Explore the dashboard

The GPU usage data becomes available in the management console 5–10 minutes after the tools are installed, either at VM creation or manually, or the VM is updated. You can view them on the GPU tab of the Monitoring section of the VM management page.

Metrics reference

The corresponding NVIDIA metrics are shown next to the Nebius AI metric.

GPU Utilization DCGM_FI_DEV_GPU_UTIL

Percentage of time a GPU spends executing tasks.
Memory Utilization DCGM_FI_DEV_MEM_COPY_UTIL

Percentage of time GPU memory was in use (performing read or write tasks) in a dedicated period.
Free Frame Buffer in MB DCGM_FI_DEV_FB_FREE

Amount of free frame buffer memory.
Used Frame Buffer in MB DCGM_FI_DEV_FB_USED

Amount of used frame buffer memory.
Total Frame Buffer of the GPU in MB DCGM_FI_DEV_FB_TOTAL

A constant. The total amount of frame buffer memory.
Reserved Frame buffer in MB DCGM_FI_DEV_FB_RESERVED

A constant. Amount of frame buffer memory reserved for the internal use of the hardware: drivers, firmware, etc.
The number of bytes of active PCIe rx/tx DCGM_FI_PROF_PCIE_RX_BYTES, DCGM_FI_PROF_PCIE_TX_BYTES

Number of bytes a GPU received from (rx) or transmitted to (tx) its host VM and other devices over PCIe. Both header and payload of each PCIe packet are included.
SM Clock for the device DCGM_FI_DEV_SM_CLOCK

Frequency of the main GPU clock.
Memory clock for the device DCGM_FI_DEV_MEM_CLOCK

Frequency and total amount of operations in time spans.
Current clock throttle reasons DCGM_FI_DEV_CLOCK_THROTTLE_REASONS

A bitmask of possible reasons for GPU throttling.

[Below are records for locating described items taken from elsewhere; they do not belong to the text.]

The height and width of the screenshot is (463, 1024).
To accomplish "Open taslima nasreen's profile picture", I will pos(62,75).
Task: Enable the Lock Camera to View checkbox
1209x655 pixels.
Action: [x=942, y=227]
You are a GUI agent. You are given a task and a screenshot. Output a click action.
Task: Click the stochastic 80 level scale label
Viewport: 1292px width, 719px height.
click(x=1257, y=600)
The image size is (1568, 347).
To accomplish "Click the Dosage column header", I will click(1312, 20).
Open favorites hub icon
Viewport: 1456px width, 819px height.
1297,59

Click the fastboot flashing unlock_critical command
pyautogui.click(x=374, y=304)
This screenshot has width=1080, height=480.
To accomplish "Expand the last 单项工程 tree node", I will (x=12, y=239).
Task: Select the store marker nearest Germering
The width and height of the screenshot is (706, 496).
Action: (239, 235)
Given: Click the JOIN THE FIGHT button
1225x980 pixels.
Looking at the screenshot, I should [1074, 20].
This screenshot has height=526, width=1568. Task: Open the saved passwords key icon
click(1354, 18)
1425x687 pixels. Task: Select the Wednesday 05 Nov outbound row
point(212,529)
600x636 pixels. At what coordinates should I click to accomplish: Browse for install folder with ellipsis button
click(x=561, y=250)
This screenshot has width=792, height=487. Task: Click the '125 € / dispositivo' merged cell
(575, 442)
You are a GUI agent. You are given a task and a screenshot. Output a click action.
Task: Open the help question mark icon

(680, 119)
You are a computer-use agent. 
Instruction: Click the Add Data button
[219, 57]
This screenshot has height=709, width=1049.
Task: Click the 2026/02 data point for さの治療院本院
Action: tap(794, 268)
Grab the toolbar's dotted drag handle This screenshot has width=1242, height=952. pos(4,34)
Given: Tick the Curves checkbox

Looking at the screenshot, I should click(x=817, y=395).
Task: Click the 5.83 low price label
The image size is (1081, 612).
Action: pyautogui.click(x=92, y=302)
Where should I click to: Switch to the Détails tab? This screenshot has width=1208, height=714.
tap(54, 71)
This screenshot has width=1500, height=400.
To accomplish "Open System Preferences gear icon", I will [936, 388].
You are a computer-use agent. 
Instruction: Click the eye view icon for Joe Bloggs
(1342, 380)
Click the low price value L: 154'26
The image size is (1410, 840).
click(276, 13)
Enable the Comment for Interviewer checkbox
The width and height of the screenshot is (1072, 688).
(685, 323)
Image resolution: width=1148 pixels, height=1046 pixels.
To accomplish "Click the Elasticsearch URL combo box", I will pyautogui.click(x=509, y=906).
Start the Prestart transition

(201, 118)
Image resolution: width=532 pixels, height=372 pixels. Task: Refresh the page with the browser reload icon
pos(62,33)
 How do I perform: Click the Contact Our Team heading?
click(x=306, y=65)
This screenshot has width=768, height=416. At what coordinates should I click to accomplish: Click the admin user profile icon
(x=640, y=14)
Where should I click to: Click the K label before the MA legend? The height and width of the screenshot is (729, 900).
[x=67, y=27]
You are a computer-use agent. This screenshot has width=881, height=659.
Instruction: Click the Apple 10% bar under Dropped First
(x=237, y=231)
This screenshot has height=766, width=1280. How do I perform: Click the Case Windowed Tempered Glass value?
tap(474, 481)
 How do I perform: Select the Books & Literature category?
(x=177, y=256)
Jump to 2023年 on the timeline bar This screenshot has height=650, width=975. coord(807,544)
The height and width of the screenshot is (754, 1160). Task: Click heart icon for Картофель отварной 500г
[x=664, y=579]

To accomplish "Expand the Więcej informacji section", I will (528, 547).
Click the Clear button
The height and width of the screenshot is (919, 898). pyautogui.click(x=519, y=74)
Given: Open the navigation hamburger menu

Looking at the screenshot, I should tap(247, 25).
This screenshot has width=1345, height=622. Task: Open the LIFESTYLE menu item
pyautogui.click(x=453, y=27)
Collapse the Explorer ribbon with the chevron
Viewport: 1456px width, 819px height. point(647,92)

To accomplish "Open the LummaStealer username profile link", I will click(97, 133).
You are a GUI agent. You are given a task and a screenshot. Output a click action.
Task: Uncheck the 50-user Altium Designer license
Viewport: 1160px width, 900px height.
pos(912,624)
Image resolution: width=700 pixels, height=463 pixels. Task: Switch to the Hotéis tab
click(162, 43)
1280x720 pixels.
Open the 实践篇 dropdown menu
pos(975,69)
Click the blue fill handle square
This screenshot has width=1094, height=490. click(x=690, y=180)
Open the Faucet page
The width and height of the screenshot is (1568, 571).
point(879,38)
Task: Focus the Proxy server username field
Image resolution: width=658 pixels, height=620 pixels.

For example, if the GPU is throttling because it has overheated and slowed down, the chart will show 72: code 0x40 for overheating (DCGM_CLOCKS_THROTTLE_REASON_HW_THERMAL) + code 0x8 for slowdown (DCGM_CLOCKS_THROTTLE_REASON_HW_SLOWDOWN) = 72 in decimal.
Power usage for the device DCGM_FI_DEV_POWER_USAGE

Current energy consumption by a GPU in watts.
Total energy consumption for the GPU since the driver was last reloaded DCGM_FI_DEV_TOTAL_ENERGY_CONSUMPTION

Cumulative energy consumption by a GPU since the recent driver reload in millijoules.
Memory temperature for the device DCGM_FI_DEV_MEMORY_TEMP

Memory temperature in degrees Celsius.
Current temperature readings for the device DCGM_FI_DEV_GPU_TEMP

GPU core temperature in degrees Celsius.
Current Power limit for the device DCGM_FI_DEV_POWER_MGMT_LIMIT

A constant. Power consumption limit after which the GPU will be throttled.
Slowdown temperature for the device DCGM_FI_DEV_SLOWDOWN_TEMP

A constant. Temperature threshold after which the GPU will be throttled until it cools down.
Rows remapping DCGM_FI_DEV_CORRECTABLE_REMAPPED_ROWS, DCGM_FI_DEV_UNCORRECTABLE_REMAPPED_ROWS, DCGM_FI_DEV_ROW_REMAP_FAILURE

Metrics related to row remapping in GPU memory: the numbers of rows remapped for CORRECTABLE and UNCORRECTABLE errors, and the number of failed row remappings (REMAP_FAILURE).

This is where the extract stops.